Shelby Ash Presents Big Ass Hillbilly Show No. 3 featuring the Good Luck Thrift Store Outfit, the Trespassers and the Harmed Brothers.
Saturday, Aug. 25, 2012
Better than: kissing your cousin without a condom.
The awfullest bad jokes ever, premium beer bellies, and epic moustaches. Strings on fire and pig calls to die for. Butt-bumping two-steps in polka dot Mary Janes, Saturday night plaid, and spit-shiny boots. These are the ingredients for a Big Ass Hillbilly Show, and backwoods local promoter Shelby Ash, who also runs the Music Store in West Portal, delivered as per usual Saturday night with a downhome triple-shot of much-loved Americana, two parts California country, one part Eugene, Oregon.

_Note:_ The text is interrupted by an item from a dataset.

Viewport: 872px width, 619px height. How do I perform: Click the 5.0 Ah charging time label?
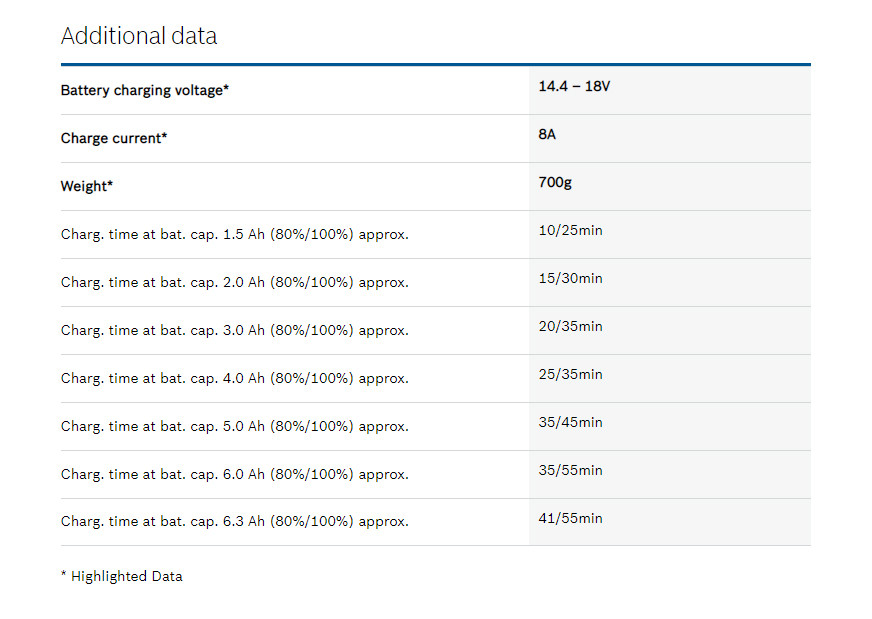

First, the jokes: something about tampons, worms and apples and the Holocaust, bees that make milk ("Boobies!" duh), and the worst of the worst: a groaner about Eric Clapton's kid (the one who fell out of a skyscraper window to his death). Funny stuff, ha ha... in that oh-no-you-didn't kinda way. This show felt like a not-too-drunk family picnic, so no one was offended. Not for long, anyhow.
Catching a breather outside, we sadly missed the beer belly contest (and Eugene's Harmed Brothers, who we heard put on a helluva performance). The few rotund midsections we did see shuffling around the house recalled our most vivid memories of the all-you-can-eat chowdowns one finds along the highways of the Deep South and American Midwest. It's a lifestyle choice. Sometimes it's glandular, sure. But we prefer the image of big-ass grown men going whole hog at the buffet while their kids lean away, trying to avoid being sucked into their hoover mouths. Okay, maybe that's a Family Guy episode or whatever, but you get the idea.
The mustaches and beards were supercalifragilistic, flowing in the California-pioneer tradition, waxed and curled at the ends like the immigrant sons of yore. And oh, those mustaches danced -- on stage, no less -- in a hirsute duel to the tuneful grooves of the Good Luck Thrift Store Outfit. This veteran Oakdale combo came at us from deep in the pocket with their mid-tempo, hill country stomps. You wouldn't have guessed it from the opening bars of nearly every tune, but by the end of the first choruses you'd have found yourself hooked at the boot straps, rollicking heel to toe, back and forth, side to side, swept up in the barnyard dust -- you and the band all animal-like, baying at the moon, chicken feathers gathering in your wake.
There was some Outlaws-galloping Southern Rock in their sound, thankfully minus the half-hour six-string solos, and even a wide-sky country space jam, if you can imagine. Toward the end of their set, the Thrift Store fellers welcomed the other bands' members on stage for a few revival-style jams. Uncle Dodds, drummer from the Pine Box Boys, was sitting in on the trap set, so it seemed natural when PBB's lead singer Lester Raww got into the mix on a Flying V and his swampy Tuvan throat-singing thing. Yup: Tuvan. Throat. Singing. It's the kind of voice that booms from beneath your bed in the dark of night after three too many bourbon shots and a supersize po' boy slathered in smokestack lightning.
Food metaphors seem most appropriate to best capture the feeling of this show. The Trespassers, hailing from the foothills of Yosemite, conveyed frying-pan warmth in a Candy's Country Kitchen sorta way, like there's nothing so bad in this here life a grilled cheese sandwich can't fix. This chilled-out, Old West-inspired quartet presented tales of "The High Lonesome Rambler" and "Old Rotten Log," the latter tune coming on with a Sponge Bob singalong chorus that spread smiles far and wide. Of course, no California country party would be complete without an ode to sinsemilla, the people's official state flower. C'mon now: "If I had a bag of dope / I'd get high as a mountain goat." You know you would. It's all good. Grab your partner 'round the waist and swing till the stars turn to sunshine, or moonshine, whatever suits your fancy. That's how a Big Ass Hillbilly Show's supposed to go.